Pedimos una copa de vino, tomamos el primer trago y Avenarius dijo:
—Sabes perfectamente que todo lo que hago forma parte de la lucha contra Diábolo.
—Claro que lo sé —respondí—. Por eso pregunto qué sentido tiene atacar precisamente a Bernard Bertrand.
—No entiendes nada —dijo Avenarius, como si estuviese cansado de que yo no entendiera lo que ya me había explicado tantas veces—. No existe una forma eficaz ni sensata de luchar contra Diábolo. Marx lo intentó, todos los revolucionarios lo intentaron y al final Diábolo se apoderó siempre de cualquier organización que tuviera el objetivo inicial de destruirlo. Todo mi pasado de revolucionario terminó en un desengaño y para mí hoy sólo hay una cuestión importante: ¿qué puede hacer un hombre que ha comprendido que una lucha organizada, eficaz y sensata contra Diábolo no es posible? Sólo tiene dos posibilidades: o renuncia y deja de ser quien era o continúa cultivando dentro de sí la necesidad interior de rebelión y de vez en cuando la manifiesta. No para cambiar el mundo, como en otro tiempo correcta e inútilmente deseó Marx, sino porque lo obliga a ello un imperativo moral íntimo. Pienso últimamente en ti. Para ti también es importante que no manifiestes tu rebelión sólo escribiendo novelas, que no pueden darte una satisfacción verdadera, sino que actúes. ¡Hoy quiero que por fin te unas a mí!

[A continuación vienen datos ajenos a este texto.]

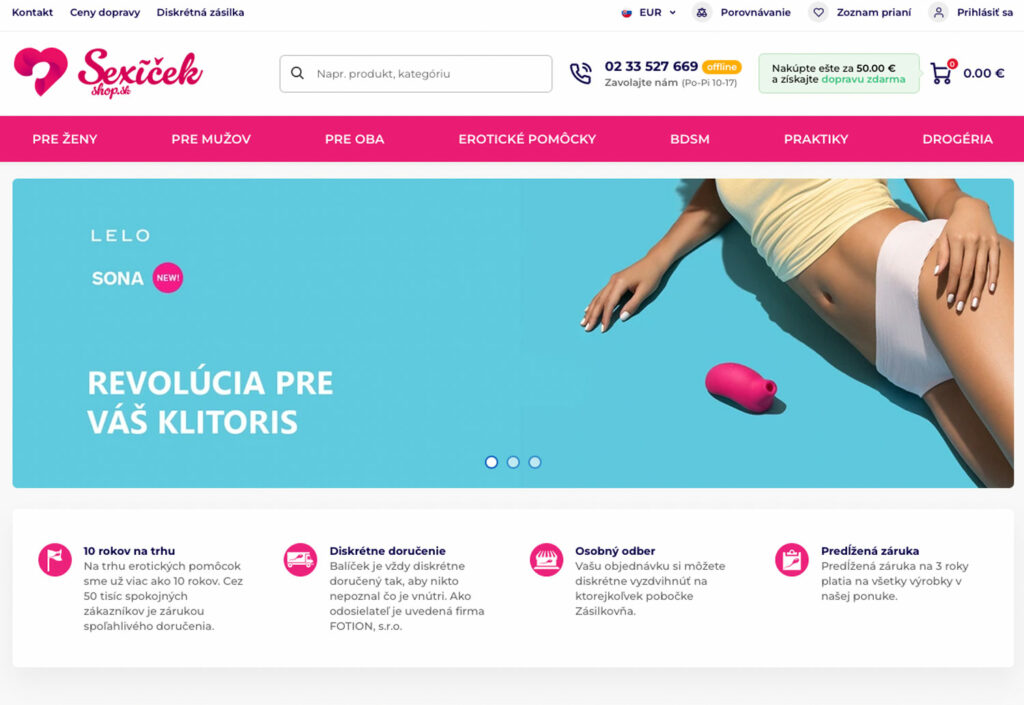
Task: Click the wishlist heart icon
Action: (x=818, y=12)
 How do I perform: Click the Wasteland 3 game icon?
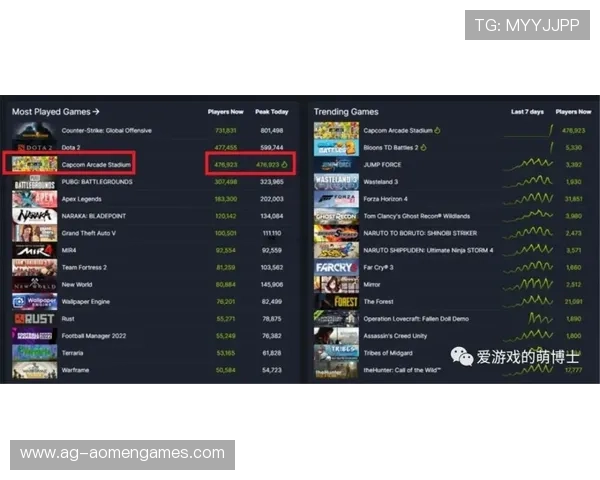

—Sin embargo sigo sin saber —dije— por qué te llevó la necesidad moral interior a atacar a un pobre redactor de un programa de radio. ¿Qué motivos objetivos te impulsaron a ello? ¿Por qué se convirtió para ti precisamente él en símbolo del asno?
—¡Te prohíbo que emplees la estúpida palabra símbolo! —elevó la voz Avenarius—. ¡Ese es el pensamiento de las organizaciones terroristas! ¡Ese es el pensamiento de los políticos, que hoy no son más que malabaristas que manejan símbolos! Yo desprecio por igual a los que cuelgan banderas de las ventanas y a los que las queman en las plazas. Bernard no es para mí un símbolo. ¡No hay para mí nada más concreto que él! ¡Lo oigo hablar todas las mañanas! ¡Con sus palabras empiezo el día! ¡Su voz afeminadamente afectada, estúpidamente graciosa, me enerva! ¡No soporto nada de lo que dice! ¿Motivos objetivos? ¡No sé lo que son! ¡Lo nombré asno total basándome en mi más extravagante, más malintencionada, más caprichosa libertad personal!
—Eso es lo que quería oír —dije—. No actuaste como Dios de la necesidad sino como Dios de la casualidad.
—Se trate de la casualidad o de la necesidad, estoy contento de ser para ti un Dios —dijo, nuevamente con su voz baja normal, el profesor Avenarius—. Pero no entiendo por qué te extraña tanto mi elección. Una persona que bromea estúpidamente con los oyentes y hace campaña contra la eutanasia es sin lugar a dudas un asno total y no soy capaz de imaginar que a eso se le pueda hacer una sola objeción.
Al oír las últimas palabras de Avenarius me quedé paralizado:
—¡Confundes a Bernard Bertrand con Bertrand Bertrand!
—¡Me refiero a Bernard Bertrand, el que habla por la radio y lucha contra los suicidios y la cerveza!
Me llevé las manos a la cabeza:
—¡Son dos personas distintas! ¡Padre e hijo! ¿Cómo has podido unir en una sola persona al redactor de la radio y al diputado? Tu error es un perfecto ejemplo de lo que hace un momento hemos denominado casualidad morbosa.
Avenarius se quedó confuso durante un momento. Pero pronto se recuperó y dijo:
—Me temo que todavía no conoces bien ni siquiera tu propia teoría de la casualidad. Mi error nada tiene de morboso. Se parece evidentemente, por el contrario, a lo que has llamado casualidad poética. El padre y el hijo se han convertido en un solo asno con dos cabezas. ¡Un animal tan magnífico no lo inventó ni siquiera la mitología griega!
Terminamos el vino, fuimos a cambiarnos al vestuario y desde allí llamamos a un restaurante para que nos reservaran mesa.